-- Records to process follows --

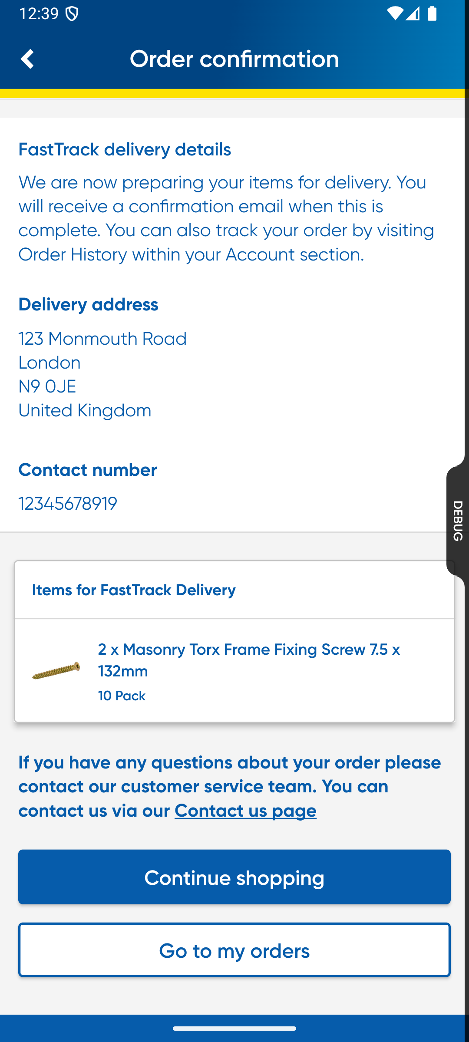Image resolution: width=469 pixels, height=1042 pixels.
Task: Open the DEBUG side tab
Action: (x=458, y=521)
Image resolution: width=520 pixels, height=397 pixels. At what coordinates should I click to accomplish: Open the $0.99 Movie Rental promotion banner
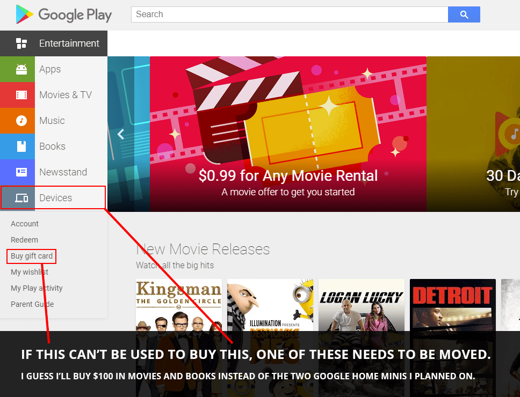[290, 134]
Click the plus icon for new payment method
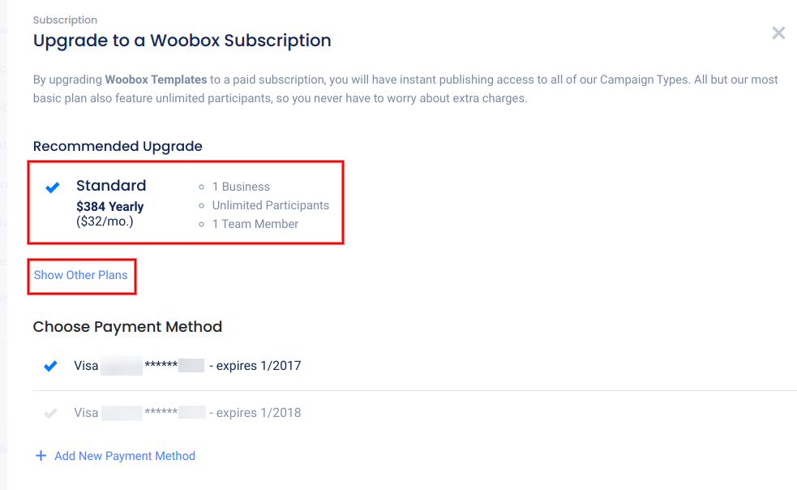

-- Records to process concluded --
-- Records to process follows --

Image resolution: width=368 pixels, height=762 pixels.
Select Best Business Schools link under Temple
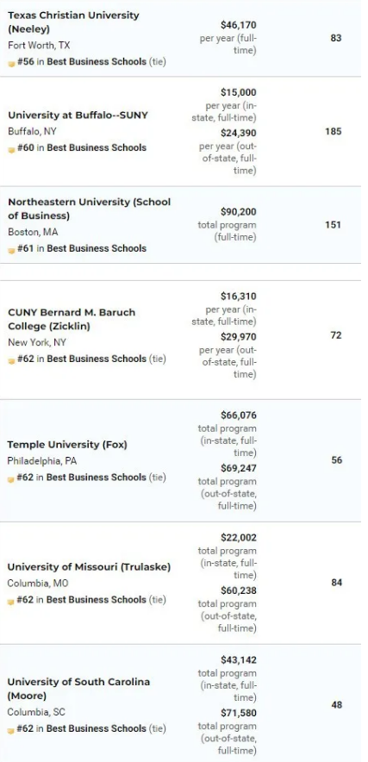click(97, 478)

-- Records to process concluded --

● What needs to be done: Pictures aside, return exactly the lines from the data above, starting at the line that has "Image resolution: width=520" and ending at the line that has "Click the plus icon for new payment method", both included.

● Result below:
Image resolution: width=520 pixels, height=397 pixels. At what coordinates should I click to accomplish: Open the $0.99 Movie Rental promotion banner
[290, 134]
Click the plus icon for new payment method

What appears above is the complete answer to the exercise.